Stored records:
........

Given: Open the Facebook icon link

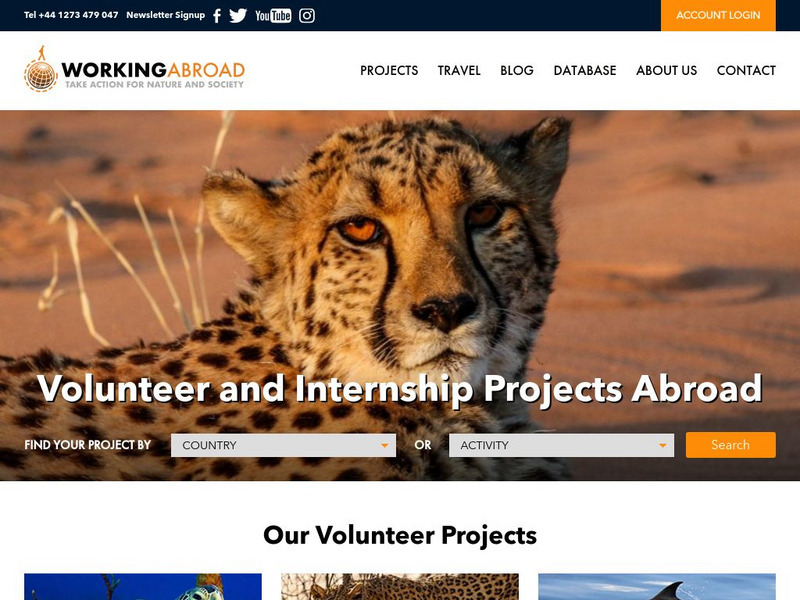Looking at the screenshot, I should click(x=217, y=15).
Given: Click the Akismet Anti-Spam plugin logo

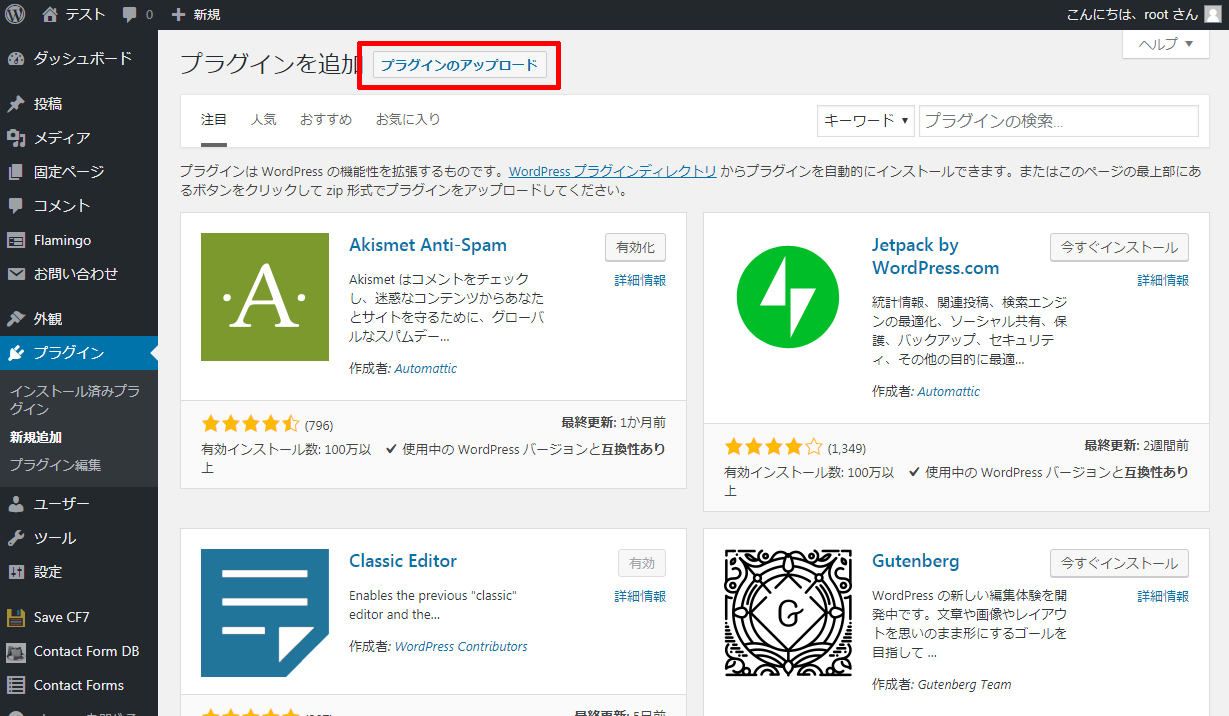Looking at the screenshot, I should point(265,297).
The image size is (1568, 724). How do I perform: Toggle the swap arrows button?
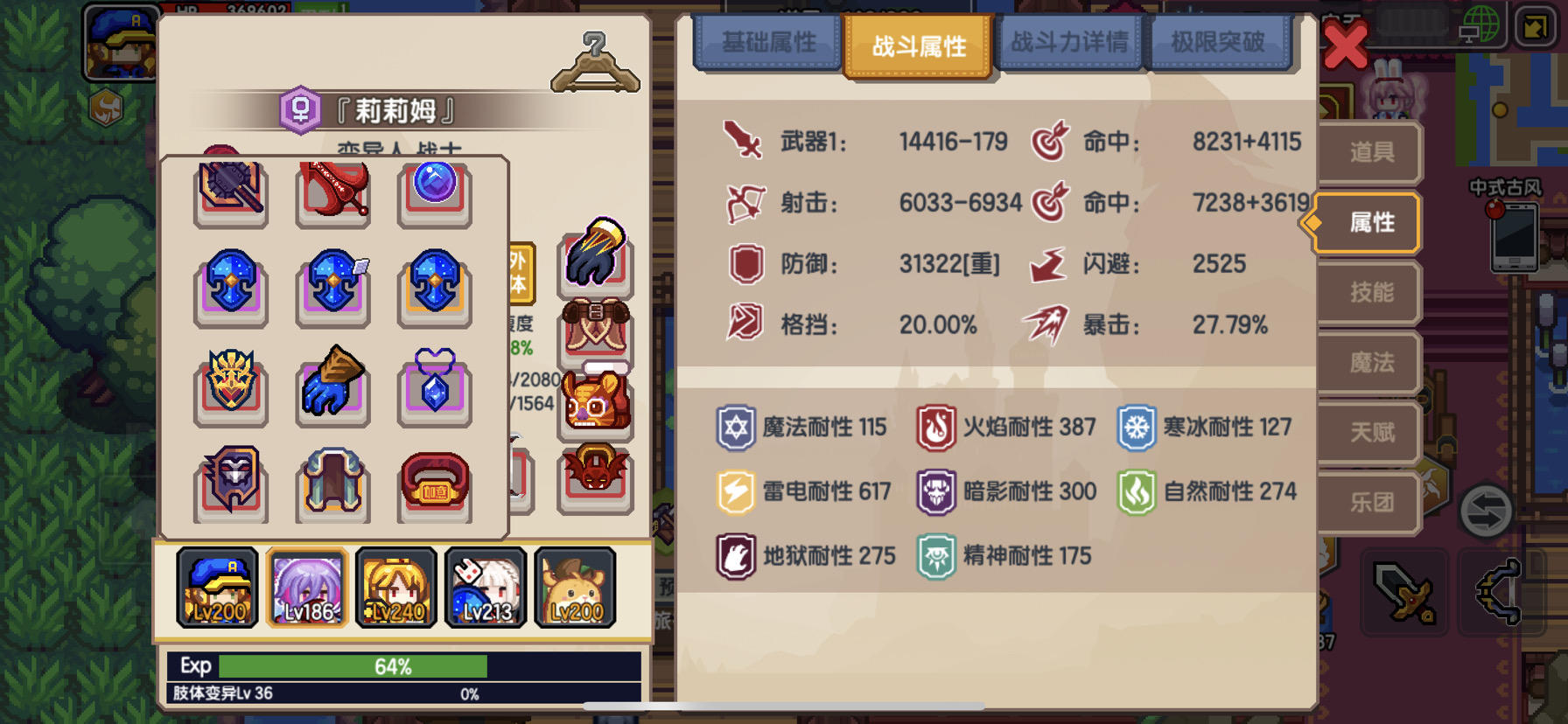tap(1486, 511)
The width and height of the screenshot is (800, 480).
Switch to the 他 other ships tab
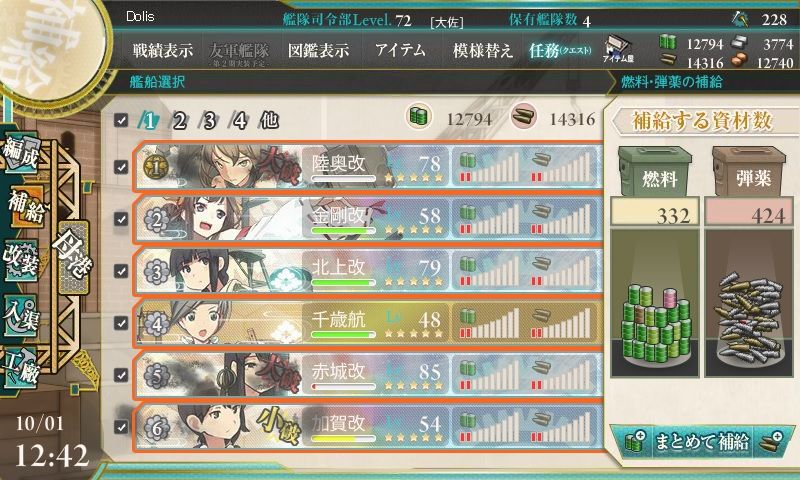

........

TASK INSTRUCTIONS:
Every line in the records is to be retyped exactly as it stands; the pictures stay out.

FINISHED EXERCISE:
Given: Open the Facebook icon link

Looking at the screenshot, I should click(x=217, y=15).
Given: Click the Akismet Anti-Spam plugin logo

Looking at the screenshot, I should point(265,297).
The image size is (1568, 724). How do I perform: Toggle the swap arrows button?
tap(1486, 511)
The width and height of the screenshot is (800, 480).
Switch to the 他 other ships tab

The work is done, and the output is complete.